Pochi minuti fa stavo facendo una telefonata via Skype con Pippo, che si trova ad Helsinki, ed entrambi avevamo problemi di ricezione della voce. Da questo è partita una breve discussione sull’assorbimento delle risorse di sistema, memoria RAM e CPU. Il task manager (o Gestione Attività di Windows come si chiama ora sotto Vista) si rivela utile in questi casi, per scoprire nel dettaglio quale processo occupi intensamente la memoria volatile o il processore. Ma non è a questo che voglio arrivare.

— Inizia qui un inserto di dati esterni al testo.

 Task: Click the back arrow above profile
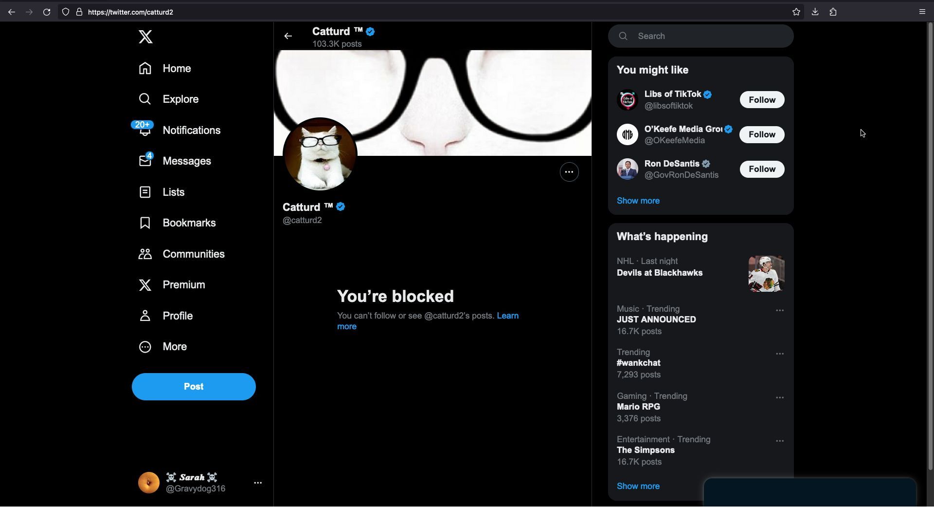tap(288, 36)
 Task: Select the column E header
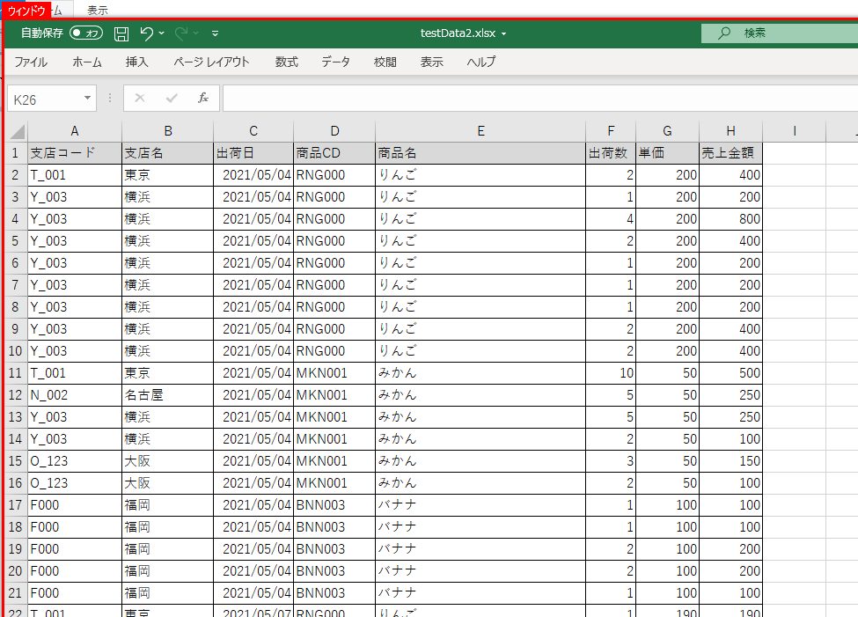point(480,131)
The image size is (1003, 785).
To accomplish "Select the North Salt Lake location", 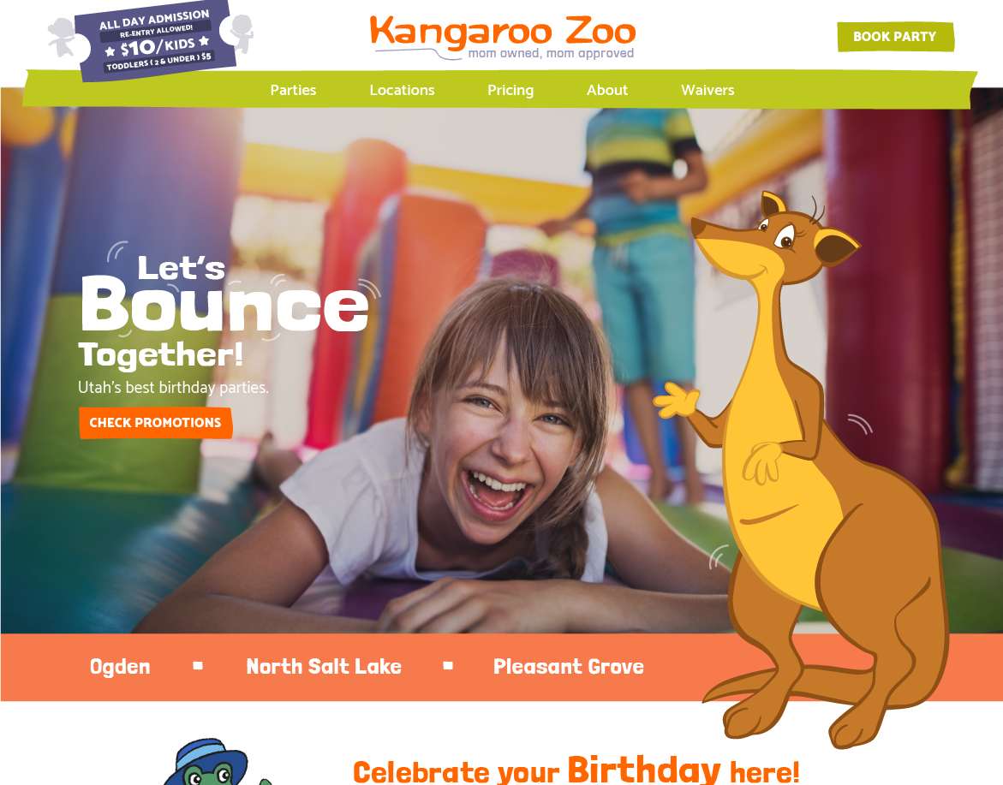I will 324,667.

Torniamo al 22 luglio 1969, data dello sbarco sulla Luna. Tralasciando le polemiche sulla veridicità di quell’evento, sulla possibile variante della “costruzione ad hoc” e sulle reciproche campagne di disinformazione tipiche della Guerra Fredda, ho cercato su Google le caratteristiche del computer di bordo della navicella spaziale. Non è stato difficile. Ho scoperto che l’ Apollo Guidance Computer (AGC)

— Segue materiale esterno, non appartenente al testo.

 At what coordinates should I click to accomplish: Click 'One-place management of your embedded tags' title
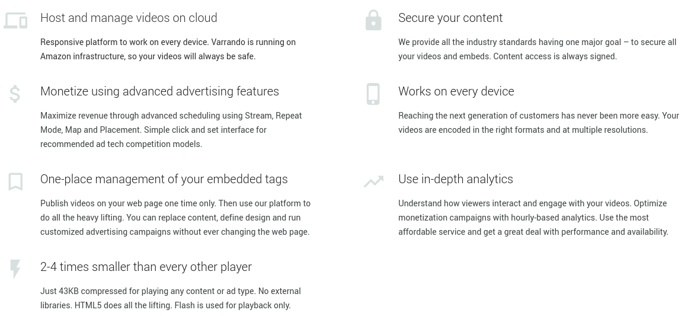164,179
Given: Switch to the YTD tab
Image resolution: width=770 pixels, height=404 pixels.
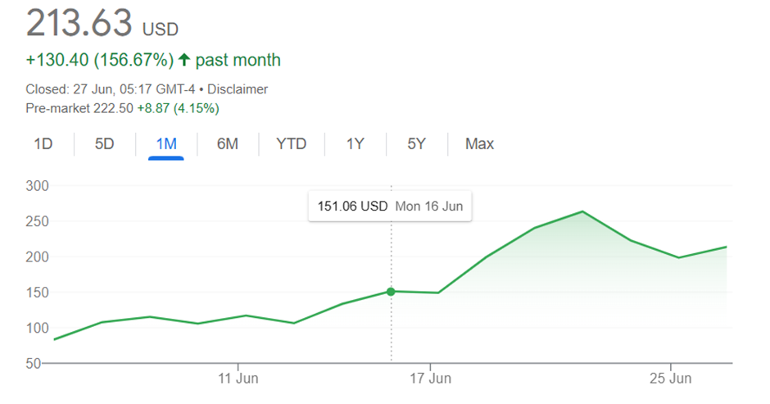Looking at the screenshot, I should 291,144.
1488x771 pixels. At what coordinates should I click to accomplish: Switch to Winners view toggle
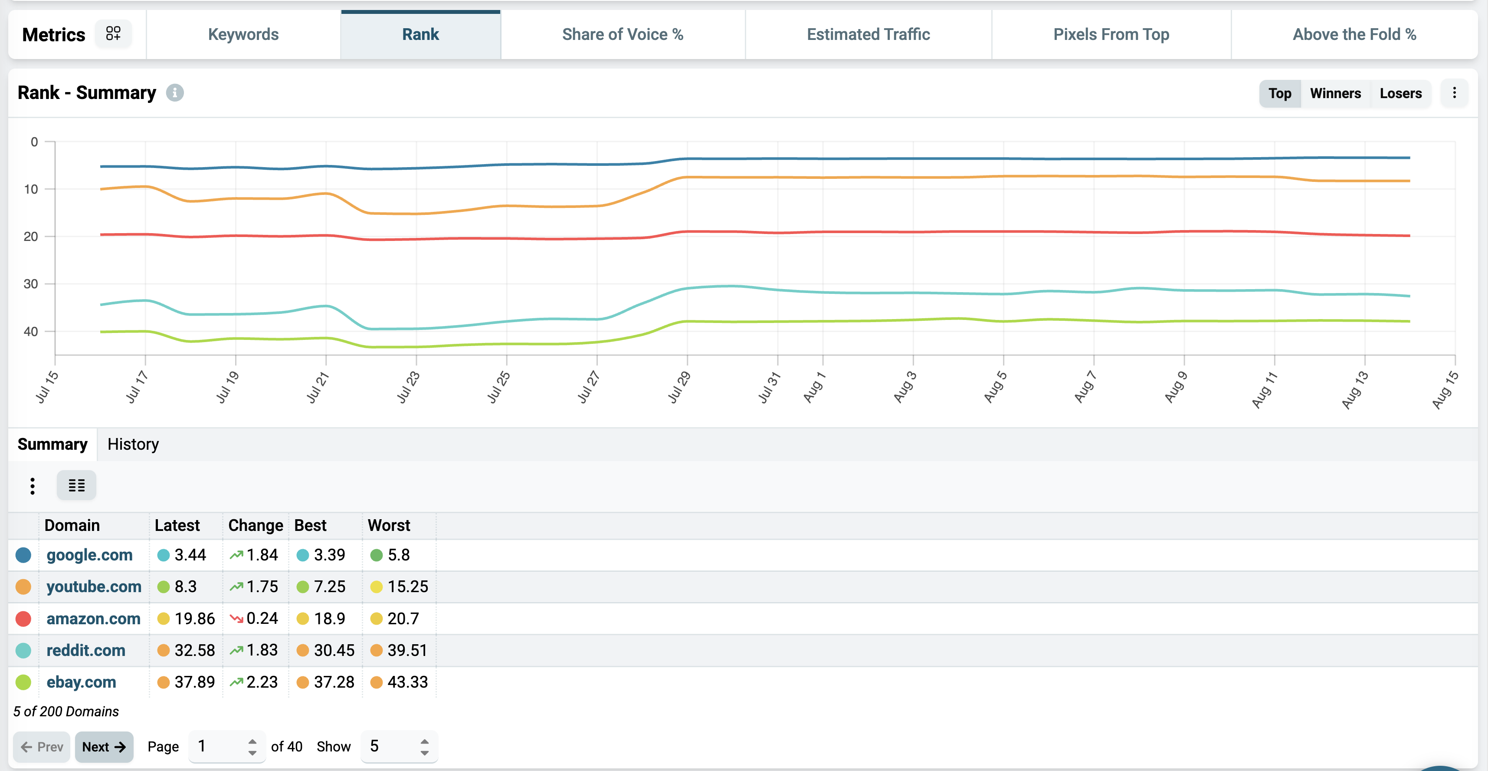(1335, 93)
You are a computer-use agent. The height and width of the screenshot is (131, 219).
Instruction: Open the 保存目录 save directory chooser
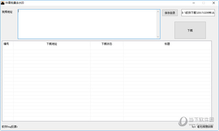click(170, 13)
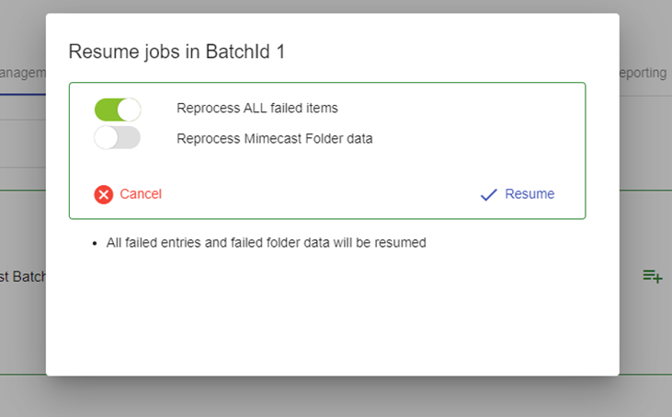
Task: Click the add-to-list icon behind dialog
Action: (653, 275)
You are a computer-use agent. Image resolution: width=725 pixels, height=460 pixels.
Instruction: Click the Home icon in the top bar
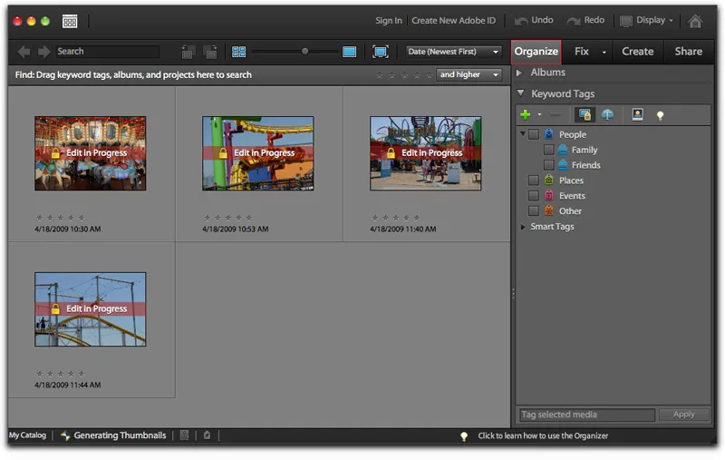click(x=695, y=21)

fu costruito dall’azienda Raytheon con circa 4000 circuiti integrati della Fairchild Semiconductor, basandosi su un progetto del MIT Instrumentation Lab di Cambridge. Il tastierino che vedete in foto, è il DSKY, cioè l’interfaccia dove si leggevano ed inserivano i dati. Saltando la maggior parte dei dettagli sulla costruzione, ho scoperto che L’AGC disponeva di 2Kbytes di memoria RAM.

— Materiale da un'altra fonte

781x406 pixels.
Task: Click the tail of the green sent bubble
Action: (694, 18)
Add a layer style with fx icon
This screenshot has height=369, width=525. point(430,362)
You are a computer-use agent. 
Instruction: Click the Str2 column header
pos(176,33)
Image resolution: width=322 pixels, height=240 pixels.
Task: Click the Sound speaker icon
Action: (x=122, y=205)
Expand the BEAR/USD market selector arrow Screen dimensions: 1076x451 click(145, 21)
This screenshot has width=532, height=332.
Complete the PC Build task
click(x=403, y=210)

E finalmente possiamo arrivare al punto: con quell’attrezzino con 2KB di ram Neil Amstrong e Buzz Aldrin sono sbarcati sulla Luna con il modulo Eagle, mentre Michael Collins controllava tutto dal Columbia. Qualcuno ora mi spiega perchè io, con 2GBytes di ram, cioè oltre un milione di volte quella dell’AGC, non riesco a far funzionare tranquillamente Firefox, Picasa Skype e Messenger senza che il pc si impalli??? E non sto nello spazio a milioni di km dalla Terra, ma sono comodamente seduto su una poltrona dello Stanzino…
Giriamo la domanda a Bill.
m.
Te lo dico io perchè. Perchè non hai un fantastico ACER come il mio.